• _Task_:
Copy every line that holds the string "Show" from the data below.
•••••
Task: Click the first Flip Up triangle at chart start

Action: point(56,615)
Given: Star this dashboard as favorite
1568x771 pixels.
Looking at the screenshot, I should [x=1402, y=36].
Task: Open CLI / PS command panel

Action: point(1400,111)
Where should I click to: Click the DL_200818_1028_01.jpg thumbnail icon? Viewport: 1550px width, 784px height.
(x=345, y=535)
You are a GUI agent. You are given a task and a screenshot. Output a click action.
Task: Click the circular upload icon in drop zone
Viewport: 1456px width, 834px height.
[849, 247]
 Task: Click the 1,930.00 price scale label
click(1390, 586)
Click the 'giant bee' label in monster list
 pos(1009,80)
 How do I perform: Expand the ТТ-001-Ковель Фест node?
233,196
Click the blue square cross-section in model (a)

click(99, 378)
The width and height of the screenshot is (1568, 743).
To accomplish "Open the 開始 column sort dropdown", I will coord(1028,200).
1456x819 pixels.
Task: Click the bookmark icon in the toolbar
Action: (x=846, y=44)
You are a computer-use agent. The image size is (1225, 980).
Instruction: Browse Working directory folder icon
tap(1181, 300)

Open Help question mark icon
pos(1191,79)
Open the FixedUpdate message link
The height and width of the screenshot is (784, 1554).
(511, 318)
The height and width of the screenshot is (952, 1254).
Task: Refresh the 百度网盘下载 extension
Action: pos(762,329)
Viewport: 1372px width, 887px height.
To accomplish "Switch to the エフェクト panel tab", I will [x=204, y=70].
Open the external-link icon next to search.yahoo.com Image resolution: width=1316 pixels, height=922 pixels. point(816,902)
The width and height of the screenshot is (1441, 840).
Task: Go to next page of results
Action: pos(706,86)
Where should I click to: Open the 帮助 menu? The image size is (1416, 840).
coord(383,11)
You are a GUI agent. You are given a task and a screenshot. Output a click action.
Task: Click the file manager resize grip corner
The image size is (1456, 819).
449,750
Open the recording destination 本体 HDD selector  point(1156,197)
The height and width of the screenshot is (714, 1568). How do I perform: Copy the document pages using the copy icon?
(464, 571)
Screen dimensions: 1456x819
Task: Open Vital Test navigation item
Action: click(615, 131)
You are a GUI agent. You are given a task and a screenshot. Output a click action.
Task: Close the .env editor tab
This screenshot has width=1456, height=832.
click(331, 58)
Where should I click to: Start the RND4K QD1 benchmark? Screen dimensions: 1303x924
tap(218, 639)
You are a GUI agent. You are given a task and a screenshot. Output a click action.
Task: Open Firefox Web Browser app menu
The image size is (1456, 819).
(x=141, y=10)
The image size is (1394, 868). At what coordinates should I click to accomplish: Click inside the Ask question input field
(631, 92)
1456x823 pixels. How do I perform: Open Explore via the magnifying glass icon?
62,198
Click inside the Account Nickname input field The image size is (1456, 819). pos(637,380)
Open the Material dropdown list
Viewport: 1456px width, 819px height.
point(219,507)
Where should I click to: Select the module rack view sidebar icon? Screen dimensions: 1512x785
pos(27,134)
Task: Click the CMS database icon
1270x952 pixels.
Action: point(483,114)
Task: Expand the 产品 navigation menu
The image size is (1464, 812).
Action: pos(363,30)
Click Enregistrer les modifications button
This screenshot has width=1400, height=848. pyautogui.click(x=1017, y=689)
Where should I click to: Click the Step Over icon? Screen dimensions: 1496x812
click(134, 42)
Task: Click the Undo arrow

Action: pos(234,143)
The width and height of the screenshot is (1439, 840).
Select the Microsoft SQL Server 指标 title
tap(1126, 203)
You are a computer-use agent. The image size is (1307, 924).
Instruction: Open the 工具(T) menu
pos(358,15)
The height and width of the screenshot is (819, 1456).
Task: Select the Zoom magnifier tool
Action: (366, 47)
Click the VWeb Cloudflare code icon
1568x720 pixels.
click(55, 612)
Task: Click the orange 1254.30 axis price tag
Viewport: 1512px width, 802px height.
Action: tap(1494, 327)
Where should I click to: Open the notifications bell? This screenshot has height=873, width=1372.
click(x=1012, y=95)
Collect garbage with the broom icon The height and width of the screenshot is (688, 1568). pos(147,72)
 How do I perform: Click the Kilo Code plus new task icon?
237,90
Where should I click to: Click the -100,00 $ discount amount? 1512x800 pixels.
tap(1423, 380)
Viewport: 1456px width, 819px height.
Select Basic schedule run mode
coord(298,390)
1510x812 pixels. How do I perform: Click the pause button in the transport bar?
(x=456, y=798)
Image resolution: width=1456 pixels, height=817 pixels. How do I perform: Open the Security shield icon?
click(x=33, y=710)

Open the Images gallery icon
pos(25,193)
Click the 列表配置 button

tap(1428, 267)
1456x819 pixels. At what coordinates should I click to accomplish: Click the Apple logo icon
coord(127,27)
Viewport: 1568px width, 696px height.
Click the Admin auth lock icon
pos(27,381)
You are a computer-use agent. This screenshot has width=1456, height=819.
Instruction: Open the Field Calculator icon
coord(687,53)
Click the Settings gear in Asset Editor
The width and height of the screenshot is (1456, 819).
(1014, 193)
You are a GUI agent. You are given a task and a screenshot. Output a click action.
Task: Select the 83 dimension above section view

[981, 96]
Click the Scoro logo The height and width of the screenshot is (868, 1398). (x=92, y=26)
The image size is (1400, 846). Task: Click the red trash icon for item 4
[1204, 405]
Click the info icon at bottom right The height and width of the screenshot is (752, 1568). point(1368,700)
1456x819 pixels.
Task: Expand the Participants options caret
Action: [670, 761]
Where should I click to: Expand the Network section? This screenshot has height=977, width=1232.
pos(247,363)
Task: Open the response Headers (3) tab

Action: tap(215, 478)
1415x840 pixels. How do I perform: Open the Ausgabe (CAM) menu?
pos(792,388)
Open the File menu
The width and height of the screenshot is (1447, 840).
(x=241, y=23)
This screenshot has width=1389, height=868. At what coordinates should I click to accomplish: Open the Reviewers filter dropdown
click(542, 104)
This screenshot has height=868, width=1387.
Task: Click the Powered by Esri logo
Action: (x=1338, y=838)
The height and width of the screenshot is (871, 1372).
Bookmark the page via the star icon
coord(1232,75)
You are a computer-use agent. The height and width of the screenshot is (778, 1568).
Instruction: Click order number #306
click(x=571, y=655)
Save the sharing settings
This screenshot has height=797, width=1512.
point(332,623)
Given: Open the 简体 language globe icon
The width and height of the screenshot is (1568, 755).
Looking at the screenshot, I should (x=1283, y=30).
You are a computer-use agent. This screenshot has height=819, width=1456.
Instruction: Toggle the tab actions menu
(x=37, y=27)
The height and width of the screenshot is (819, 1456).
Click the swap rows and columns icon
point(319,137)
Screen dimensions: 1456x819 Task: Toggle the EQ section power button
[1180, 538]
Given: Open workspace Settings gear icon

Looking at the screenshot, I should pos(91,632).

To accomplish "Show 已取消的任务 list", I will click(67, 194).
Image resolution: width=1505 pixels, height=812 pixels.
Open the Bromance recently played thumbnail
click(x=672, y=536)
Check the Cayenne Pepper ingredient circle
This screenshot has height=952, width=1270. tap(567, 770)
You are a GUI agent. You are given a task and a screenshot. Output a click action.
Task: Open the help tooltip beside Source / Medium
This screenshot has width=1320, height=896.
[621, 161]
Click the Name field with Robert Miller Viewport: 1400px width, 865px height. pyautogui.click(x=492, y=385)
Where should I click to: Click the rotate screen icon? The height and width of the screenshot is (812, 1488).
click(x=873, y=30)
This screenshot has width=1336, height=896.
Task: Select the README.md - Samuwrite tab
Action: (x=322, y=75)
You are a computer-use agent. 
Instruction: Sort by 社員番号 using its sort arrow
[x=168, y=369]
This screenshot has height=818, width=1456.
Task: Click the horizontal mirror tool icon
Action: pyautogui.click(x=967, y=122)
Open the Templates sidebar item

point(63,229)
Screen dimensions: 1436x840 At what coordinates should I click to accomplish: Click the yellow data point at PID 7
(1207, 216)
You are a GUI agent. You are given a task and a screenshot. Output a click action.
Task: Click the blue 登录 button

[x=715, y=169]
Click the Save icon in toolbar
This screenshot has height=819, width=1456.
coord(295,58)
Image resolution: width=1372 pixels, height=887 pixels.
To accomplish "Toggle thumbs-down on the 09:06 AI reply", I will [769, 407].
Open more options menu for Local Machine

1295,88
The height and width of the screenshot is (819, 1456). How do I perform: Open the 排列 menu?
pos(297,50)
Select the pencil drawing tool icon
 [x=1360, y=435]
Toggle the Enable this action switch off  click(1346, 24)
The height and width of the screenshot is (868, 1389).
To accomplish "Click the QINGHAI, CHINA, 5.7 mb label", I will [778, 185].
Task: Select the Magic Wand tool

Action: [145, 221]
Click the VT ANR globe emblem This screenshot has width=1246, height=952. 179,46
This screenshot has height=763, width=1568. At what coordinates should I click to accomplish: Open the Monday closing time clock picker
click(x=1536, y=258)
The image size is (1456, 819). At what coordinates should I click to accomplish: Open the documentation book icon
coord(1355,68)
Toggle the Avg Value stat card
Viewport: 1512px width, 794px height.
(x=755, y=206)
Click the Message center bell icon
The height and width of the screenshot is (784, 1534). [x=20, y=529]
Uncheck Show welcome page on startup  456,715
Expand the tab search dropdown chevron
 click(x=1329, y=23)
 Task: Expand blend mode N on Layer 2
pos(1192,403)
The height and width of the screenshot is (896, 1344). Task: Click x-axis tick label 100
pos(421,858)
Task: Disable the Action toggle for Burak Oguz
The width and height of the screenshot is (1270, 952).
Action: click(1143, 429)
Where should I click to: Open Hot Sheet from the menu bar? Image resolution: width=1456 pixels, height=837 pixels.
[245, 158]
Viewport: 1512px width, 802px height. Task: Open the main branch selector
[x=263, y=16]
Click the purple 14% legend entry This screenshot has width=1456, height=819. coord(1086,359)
•••••
• _Response for this exercise_:
To accomplish "Show 已取消的任务 list", I will click(67, 194).
Uncheck Show welcome page on startup  456,715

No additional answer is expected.